The five minute and 55 second engine burn, known as the translunar injection (TLI), went "flawlessly", Nasa's Dr Lori Glaze said afterwards.
And from the Orion capsule, Canadian astronaut Jeremy Hansen said the crew was "feeling pretty good up here on our way to the Moon".
Artemis II is now on a looping path that will carry the crew around the far side of the Moon and back again. It is the first time since 1972 that humans have travelled outside of the Earth's orbit.
On the livestream from Orion, Earth is slowly shrinking, as the capsule moves further and further into space.
Hansen, who is the first non-American to travel to the Moon - told Nasa's mission control that the crew "firmly felt the power" of those who have persevered and worked so hard on this mission.
"Humanity has once again shown what we are capable of," he said. "It's your hopes for the future that carry us now on this journey around the Moon."
After spending roughly a day in a stretched‑out "high Earth orbit", Orion's engines, navigation and life-support systems were checked, while the capsule looped our planet.
At last, the final approval was given, and the engine burn could begin - the mission's last, big move towards the Moon.
Behind the crew's seats, the service module lit its single main engine in a long, steady push that added thousands of kilometres per hour to Orion's speed.

The TLI propelled the spacecraft on a journey that is expected to carry the crew farther from Earth than anyone has been before - more than 4,700 miles (7,600 km) beyond the Moon - before gravity swings them back.
Nasa estimates that this could edge past the record set by Apollo 13 in 1970, depending on the fine details of the timing and trajectory.
TLI is not a point of no return for Orion - even after the big burn to the Moon, controllers can still carry out the equivalent of a handbrake turn in space and bring the crew back to Earth if something goes seriously wrong.

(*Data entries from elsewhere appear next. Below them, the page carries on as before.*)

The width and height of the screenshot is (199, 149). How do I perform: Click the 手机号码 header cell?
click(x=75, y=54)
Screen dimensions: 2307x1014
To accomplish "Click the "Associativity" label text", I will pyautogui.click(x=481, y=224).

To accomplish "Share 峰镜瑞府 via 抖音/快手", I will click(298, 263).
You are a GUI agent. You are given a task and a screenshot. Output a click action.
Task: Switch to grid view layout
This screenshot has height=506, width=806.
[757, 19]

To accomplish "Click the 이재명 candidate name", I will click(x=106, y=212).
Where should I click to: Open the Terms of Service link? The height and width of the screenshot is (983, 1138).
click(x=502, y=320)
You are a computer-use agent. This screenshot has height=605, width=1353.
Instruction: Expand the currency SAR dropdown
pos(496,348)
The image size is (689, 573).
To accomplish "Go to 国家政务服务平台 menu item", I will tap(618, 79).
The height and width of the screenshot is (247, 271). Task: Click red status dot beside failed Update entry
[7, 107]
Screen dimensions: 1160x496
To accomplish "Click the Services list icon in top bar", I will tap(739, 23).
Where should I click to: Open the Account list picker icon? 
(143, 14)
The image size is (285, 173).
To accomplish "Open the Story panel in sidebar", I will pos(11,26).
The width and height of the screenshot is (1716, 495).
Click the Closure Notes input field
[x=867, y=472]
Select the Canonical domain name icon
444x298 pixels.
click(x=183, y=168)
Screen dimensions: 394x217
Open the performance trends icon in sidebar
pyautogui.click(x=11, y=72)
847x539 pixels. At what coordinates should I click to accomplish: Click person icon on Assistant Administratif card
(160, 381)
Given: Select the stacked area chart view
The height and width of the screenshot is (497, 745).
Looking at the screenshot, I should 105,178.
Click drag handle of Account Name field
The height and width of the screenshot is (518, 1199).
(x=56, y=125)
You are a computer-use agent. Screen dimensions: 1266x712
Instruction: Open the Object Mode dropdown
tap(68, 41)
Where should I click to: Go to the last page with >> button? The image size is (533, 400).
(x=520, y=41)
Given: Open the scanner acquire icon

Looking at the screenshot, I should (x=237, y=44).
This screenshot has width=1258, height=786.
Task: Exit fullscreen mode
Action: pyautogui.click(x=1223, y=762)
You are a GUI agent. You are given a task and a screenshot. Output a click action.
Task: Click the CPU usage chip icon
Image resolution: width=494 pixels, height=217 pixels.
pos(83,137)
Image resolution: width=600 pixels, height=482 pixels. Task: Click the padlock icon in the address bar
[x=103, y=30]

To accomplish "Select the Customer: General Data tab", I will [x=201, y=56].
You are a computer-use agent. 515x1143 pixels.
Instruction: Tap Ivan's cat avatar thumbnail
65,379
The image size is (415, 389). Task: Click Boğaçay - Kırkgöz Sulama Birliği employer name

In the event of an emergency, the U-turn is the fastest way home in the first 36 hours after the TLI. After that it can be just as quick, and often simpler, to stay on course around the Moon and fall back to Earth, Orion programme manager Howard Hu said before the launch.
He added that the team have "run hundreds of thousands of [simulations] to ensure that we are able to get the crew home safely."
At a briefing after the successful engine burn, he was all smiles, telling reporters: "What a great couple of days!"

As Orion surges into deep space, the views through its windows will become steadily more inspirational: the Earth shrinking to a small blue and white marble behind them, while the Moon grows from a bright disc into a heavily cratered world filling the frame.
On about the sixth day of the mission, as Orion cruises beyond the Moon, the astronauts will get to see a total solar eclipse.
The Moon will slide directly in front of the Sun so its bright face is completely covered to reveal its normally concealed shimmering halo, with Earth hanging off to one side.
There's a lot of astro-jargon involved in space missions, and TLI is the latest space lingo many of those following this mission have come to know. Hopefully it will be remembered as the giant push that took humanity one small step closer to walking on the lunar surface again.